/outlier_detection

Outlier detection in Go using the isolation forest algorithm

Primary LanguageGo

outlier_detection

An attempt at outlier detection in Go using the isolation forest algorithm

Installation

This repository is not formed into an executable package and is instead simply three Go programs that are intended to be compiled separatley. The repository can be cloned with: git clone git@github.com:Meowcenary/outlier_detection.git or git clone https://github.com/Meowcenary/outlier_detection.git

Package selection

The package "randomForest was selected for testing the ioslation forest algorithm. The package was selected because it was listed in the curated list awesome-go, had more activity than other packages with similar functionality, and had the most stars on Github.

Results

It was easy enough to install the package as you would install any Go package, but it was challenging to understand how the results from the Python and R examples provided could be compared to the results from running the randomForest package. In general the randomForest package was littered with code that was difficult to understand. There were several examples and tests included that helped, but the variable names selected were so vague that a lot of time was spent just trying to understand what the examples were returning and even with that effort it wasn't entirely clear how the results could be compared to the R and Python script results.

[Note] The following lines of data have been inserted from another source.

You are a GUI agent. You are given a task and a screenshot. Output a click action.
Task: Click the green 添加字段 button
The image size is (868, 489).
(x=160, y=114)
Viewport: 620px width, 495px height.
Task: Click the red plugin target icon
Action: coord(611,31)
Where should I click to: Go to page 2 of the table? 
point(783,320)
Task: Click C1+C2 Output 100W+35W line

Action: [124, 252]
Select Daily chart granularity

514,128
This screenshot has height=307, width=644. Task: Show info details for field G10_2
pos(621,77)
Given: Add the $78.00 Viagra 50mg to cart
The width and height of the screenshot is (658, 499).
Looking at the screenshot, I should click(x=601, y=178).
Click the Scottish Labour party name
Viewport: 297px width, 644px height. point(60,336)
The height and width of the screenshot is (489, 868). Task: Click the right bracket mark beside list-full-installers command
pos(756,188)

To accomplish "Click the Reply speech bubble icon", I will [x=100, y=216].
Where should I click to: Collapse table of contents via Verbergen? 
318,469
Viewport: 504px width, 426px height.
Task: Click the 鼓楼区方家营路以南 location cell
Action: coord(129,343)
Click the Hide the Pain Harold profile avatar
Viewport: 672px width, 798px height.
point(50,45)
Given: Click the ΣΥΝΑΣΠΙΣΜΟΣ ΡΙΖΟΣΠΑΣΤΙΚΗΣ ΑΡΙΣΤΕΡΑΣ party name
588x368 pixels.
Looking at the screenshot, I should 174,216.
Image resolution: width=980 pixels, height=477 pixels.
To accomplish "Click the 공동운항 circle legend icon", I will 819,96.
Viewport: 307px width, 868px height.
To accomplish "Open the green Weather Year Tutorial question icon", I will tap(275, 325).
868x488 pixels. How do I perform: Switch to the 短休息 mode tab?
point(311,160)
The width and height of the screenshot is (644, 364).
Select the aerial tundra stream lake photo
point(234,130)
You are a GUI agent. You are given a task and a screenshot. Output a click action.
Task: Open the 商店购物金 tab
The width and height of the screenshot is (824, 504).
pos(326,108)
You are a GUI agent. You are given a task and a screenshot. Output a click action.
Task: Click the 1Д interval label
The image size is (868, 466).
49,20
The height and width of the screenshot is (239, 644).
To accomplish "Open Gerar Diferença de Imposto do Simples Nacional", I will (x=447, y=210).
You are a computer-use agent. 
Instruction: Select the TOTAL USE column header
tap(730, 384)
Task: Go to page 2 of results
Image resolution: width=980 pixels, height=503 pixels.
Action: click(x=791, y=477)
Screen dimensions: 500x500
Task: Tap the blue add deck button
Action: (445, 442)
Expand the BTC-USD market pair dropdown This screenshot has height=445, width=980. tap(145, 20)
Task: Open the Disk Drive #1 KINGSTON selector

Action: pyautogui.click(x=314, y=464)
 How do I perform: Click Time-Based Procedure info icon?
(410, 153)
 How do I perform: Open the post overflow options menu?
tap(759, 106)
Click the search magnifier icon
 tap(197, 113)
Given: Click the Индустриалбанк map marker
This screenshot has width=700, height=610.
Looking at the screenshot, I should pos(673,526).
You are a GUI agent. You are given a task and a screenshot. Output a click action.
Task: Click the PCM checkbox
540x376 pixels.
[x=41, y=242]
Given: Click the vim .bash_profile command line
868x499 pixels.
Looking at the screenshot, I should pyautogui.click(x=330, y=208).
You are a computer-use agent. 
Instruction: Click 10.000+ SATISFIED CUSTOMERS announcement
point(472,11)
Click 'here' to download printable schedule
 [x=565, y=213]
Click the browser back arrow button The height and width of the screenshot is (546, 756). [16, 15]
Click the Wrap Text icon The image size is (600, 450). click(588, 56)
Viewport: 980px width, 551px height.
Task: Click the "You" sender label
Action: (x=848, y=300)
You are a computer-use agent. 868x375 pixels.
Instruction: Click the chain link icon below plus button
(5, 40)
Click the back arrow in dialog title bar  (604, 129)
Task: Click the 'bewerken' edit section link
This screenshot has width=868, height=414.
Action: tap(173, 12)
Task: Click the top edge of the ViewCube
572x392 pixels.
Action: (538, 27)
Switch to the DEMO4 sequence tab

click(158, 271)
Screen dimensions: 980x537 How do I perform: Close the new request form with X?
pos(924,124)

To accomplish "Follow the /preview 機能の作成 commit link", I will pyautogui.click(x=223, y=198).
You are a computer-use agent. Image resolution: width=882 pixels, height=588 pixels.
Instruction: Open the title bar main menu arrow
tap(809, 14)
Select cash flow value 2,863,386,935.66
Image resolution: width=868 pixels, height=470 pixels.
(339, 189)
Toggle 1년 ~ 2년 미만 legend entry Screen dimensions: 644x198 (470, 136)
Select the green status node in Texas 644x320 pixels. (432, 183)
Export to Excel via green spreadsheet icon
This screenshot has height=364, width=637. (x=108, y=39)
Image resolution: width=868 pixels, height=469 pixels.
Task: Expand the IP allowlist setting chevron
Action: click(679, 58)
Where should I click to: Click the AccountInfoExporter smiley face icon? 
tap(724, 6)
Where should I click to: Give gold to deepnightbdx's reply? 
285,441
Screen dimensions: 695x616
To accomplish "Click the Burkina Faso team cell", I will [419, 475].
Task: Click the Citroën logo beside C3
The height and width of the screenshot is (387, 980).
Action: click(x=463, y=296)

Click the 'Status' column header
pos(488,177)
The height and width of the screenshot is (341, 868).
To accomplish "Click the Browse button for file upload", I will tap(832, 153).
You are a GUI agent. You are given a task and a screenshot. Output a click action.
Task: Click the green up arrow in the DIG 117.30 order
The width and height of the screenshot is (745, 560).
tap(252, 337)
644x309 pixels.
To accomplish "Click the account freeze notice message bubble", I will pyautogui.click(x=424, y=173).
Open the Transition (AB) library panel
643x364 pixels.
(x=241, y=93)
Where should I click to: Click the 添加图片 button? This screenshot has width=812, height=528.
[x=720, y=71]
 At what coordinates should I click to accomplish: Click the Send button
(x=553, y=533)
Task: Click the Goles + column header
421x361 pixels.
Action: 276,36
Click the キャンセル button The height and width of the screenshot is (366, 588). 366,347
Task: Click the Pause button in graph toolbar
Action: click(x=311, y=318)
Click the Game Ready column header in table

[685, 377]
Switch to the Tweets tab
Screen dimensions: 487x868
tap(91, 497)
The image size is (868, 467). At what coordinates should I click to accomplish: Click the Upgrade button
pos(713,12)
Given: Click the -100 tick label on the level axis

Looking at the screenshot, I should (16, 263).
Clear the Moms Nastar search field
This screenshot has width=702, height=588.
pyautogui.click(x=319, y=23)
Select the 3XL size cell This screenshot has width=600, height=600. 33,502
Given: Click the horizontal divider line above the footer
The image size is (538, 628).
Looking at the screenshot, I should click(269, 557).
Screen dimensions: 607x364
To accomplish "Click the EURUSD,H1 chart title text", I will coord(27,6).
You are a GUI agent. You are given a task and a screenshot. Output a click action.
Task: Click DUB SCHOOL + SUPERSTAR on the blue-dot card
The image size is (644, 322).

Given the relative complexity of working with a language like Go, the low activity on what is ostensibly considered the best implementation of the isolation forest algorithm in Go, and the difficulty of working with that same package it is my strong recommendation to work with R, or better yet, Python instead of Go at this time. Python has the benefit of being a more general purpose langauge than R while still having a relatively simple syntax. It's also faster than R, but admittedly not as fast as Go. Python also has the benefit of being a popular langauge in the data science field which makes it easier to hire people who can work in it versus Go.

Programs

There are three Go files included in this repository that can be compiled into small programs. main.go

  • randomforest.go is an annotated version of the random forest example from randomForest
  • isolationforest.go is an annotated version of the isolation forest example from randomForest
  • isolatforestcustom.go is an attempt to use randomForest.IsolationForest on the MNIST data set, but it wasn't clear to me how to actually use the results to calculate an anomaly score for each value. I tried to look through the source code for the Python library scikit-learn and referened the wikipedia page for isolation forest, but I found it all to be confusing.